-- RECORDS SUPPLIED follows --

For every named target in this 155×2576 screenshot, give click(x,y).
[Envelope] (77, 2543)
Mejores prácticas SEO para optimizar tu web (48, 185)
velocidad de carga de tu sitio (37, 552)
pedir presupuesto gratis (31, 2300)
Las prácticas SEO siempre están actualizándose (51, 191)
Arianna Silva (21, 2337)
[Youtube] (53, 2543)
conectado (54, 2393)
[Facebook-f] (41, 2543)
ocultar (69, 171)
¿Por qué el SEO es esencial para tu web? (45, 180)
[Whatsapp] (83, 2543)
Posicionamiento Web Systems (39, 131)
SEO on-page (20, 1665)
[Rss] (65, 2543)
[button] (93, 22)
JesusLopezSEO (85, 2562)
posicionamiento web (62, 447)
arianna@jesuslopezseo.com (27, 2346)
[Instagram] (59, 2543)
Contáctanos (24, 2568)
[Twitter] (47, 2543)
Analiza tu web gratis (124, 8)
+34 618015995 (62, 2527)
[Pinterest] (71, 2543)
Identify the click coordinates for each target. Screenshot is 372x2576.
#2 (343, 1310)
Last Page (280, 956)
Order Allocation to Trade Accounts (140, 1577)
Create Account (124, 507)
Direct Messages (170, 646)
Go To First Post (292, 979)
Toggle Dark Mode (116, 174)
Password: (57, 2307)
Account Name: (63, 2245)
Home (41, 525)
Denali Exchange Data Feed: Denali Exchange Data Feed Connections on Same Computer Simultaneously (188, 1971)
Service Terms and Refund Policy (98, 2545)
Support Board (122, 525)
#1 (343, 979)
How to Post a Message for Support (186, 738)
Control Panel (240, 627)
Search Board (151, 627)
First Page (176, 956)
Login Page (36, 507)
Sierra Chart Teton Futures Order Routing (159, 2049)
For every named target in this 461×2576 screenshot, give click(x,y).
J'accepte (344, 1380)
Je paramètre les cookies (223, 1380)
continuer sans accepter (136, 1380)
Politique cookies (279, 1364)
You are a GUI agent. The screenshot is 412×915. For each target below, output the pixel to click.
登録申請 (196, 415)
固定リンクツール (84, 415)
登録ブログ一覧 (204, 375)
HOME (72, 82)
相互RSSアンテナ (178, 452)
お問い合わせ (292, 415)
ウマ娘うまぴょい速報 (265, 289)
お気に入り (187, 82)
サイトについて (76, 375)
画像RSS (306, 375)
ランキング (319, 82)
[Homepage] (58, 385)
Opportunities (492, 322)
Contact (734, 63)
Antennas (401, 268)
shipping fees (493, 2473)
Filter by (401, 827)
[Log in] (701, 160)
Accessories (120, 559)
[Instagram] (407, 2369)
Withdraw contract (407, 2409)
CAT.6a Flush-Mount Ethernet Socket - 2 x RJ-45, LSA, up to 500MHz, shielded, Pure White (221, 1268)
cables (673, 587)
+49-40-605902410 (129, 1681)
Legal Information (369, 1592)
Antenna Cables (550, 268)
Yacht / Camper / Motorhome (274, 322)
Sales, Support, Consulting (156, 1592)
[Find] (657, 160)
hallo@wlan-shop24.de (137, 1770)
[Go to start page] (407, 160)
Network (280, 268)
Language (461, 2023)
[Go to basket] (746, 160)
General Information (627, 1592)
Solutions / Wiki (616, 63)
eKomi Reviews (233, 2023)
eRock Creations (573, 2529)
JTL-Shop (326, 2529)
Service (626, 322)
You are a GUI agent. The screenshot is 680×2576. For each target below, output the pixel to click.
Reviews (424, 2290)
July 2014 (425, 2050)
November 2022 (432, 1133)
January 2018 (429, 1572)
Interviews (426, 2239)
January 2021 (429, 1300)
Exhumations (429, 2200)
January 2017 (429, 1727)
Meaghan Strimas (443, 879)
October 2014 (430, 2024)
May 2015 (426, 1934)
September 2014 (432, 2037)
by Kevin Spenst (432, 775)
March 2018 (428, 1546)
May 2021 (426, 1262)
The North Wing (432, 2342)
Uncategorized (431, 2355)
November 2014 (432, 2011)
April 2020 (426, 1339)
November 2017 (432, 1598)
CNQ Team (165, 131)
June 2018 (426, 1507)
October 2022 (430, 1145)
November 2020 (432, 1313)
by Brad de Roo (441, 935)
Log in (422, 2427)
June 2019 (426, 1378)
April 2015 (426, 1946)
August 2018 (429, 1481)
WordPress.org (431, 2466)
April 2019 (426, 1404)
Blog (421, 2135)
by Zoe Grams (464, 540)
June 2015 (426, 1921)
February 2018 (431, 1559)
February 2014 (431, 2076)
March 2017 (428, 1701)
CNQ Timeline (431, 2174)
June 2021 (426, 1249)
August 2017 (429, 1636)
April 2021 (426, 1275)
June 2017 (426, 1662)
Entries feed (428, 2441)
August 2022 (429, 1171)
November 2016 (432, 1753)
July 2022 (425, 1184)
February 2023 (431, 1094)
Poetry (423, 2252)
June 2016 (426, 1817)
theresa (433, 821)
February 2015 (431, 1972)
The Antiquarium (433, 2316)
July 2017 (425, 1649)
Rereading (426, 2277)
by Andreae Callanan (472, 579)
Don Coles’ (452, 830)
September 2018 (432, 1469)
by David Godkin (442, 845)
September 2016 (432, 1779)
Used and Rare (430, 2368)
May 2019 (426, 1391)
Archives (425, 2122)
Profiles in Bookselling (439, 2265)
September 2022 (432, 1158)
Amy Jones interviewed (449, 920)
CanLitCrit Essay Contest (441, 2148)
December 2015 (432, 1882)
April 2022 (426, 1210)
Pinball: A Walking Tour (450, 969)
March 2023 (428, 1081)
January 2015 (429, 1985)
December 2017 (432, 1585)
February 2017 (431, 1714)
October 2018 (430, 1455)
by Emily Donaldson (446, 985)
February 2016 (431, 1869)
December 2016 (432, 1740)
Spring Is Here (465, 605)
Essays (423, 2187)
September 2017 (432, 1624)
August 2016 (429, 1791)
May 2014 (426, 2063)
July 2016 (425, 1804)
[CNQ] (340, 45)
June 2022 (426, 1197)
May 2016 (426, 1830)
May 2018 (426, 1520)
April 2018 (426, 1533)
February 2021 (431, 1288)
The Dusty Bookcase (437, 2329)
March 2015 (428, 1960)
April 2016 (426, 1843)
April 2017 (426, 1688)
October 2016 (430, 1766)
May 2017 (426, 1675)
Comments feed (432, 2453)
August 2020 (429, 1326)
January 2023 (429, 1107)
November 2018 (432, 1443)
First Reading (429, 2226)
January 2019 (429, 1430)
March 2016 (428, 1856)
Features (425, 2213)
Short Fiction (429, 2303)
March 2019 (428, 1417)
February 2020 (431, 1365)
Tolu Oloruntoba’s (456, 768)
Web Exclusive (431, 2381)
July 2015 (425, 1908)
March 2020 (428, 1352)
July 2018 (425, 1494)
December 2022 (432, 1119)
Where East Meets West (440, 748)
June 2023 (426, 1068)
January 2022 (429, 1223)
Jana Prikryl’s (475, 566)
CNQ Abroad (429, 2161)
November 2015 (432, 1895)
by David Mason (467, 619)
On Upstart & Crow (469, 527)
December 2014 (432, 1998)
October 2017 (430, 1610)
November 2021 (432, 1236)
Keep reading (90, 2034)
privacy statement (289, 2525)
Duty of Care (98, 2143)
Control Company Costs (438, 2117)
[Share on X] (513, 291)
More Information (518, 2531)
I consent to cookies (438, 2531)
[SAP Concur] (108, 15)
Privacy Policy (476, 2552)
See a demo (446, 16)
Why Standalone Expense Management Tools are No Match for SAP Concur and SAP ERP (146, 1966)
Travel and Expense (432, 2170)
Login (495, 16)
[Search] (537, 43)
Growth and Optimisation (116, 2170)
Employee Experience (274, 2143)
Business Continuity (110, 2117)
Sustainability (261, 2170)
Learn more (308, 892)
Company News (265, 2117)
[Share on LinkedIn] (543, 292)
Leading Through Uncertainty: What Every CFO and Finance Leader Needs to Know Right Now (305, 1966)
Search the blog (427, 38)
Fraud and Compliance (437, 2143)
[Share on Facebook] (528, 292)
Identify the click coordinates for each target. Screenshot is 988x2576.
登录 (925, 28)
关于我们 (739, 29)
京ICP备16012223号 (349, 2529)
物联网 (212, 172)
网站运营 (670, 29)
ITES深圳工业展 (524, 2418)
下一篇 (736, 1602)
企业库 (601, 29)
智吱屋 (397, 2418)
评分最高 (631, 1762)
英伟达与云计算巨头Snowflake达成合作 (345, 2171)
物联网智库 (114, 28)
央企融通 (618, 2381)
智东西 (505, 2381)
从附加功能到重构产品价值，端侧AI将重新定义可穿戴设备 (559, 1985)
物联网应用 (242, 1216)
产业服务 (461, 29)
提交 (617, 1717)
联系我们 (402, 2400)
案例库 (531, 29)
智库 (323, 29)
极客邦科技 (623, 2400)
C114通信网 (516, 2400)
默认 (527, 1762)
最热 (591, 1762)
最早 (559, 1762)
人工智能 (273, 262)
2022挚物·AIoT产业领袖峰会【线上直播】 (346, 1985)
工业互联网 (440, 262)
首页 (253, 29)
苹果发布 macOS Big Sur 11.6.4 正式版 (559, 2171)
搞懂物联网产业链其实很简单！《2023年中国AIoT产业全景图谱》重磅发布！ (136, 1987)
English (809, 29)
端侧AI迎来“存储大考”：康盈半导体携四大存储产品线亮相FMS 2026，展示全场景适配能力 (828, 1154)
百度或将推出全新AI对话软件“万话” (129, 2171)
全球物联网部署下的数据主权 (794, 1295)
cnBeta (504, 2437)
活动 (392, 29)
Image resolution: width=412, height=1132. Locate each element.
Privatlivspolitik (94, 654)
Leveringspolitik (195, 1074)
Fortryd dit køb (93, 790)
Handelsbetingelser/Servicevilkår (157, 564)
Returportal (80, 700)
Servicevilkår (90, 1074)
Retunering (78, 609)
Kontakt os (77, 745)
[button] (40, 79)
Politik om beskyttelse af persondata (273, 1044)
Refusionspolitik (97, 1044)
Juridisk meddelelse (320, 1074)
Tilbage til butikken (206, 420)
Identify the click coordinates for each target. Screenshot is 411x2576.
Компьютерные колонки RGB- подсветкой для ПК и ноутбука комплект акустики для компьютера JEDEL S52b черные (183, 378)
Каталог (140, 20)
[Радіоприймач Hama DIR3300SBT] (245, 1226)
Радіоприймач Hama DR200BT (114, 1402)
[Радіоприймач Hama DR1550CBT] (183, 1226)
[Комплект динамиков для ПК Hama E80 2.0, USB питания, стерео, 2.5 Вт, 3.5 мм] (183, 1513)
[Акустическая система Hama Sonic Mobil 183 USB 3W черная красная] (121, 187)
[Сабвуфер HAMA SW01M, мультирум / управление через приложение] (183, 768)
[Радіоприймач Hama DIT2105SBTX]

-- RECORDS SUPPLIED concluded --

● PROBLEM TO WORK ON
Using the data above, print exactly the lines from the line that contains "February 2016 (431, 1869)" through the line that contains "Where East Meets West (440, 748)", with both included.

● WRITTEN ANSWER
February 2016 (431, 1869)
December 2016 (432, 1740)
Spring Is Here (465, 605)
Essays (423, 2187)
September 2017 (432, 1624)
August 2016 (429, 1791)
May 2014 (426, 2063)
July 2016 (425, 1804)
[CNQ] (340, 45)
June 2022 (426, 1197)
May 2016 (426, 1830)
May 2018 (426, 1520)
April 2018 (426, 1533)
February 2021 (431, 1288)
The Dusty Bookcase (437, 2329)
March 2015 (428, 1960)
April 2016 (426, 1843)
April 2017 (426, 1688)
October 2016 (430, 1766)
May 2017 (426, 1675)
Comments feed (432, 2453)
August 2020 (429, 1326)
January 2023 (429, 1107)
November 2018 (432, 1443)
First Reading (429, 2226)
January 2019 (429, 1430)
March 2016 (428, 1856)
Features (425, 2213)
Short Fiction (429, 2303)
March 2019 (428, 1417)
February 2020 (431, 1365)
Tolu Oloruntoba’s (456, 768)
Web Exclusive (431, 2381)
July 2015 (425, 1908)
March 2020 (428, 1352)
July 2018 (425, 1494)
December 2022 (432, 1119)
Where East Meets West (440, 748)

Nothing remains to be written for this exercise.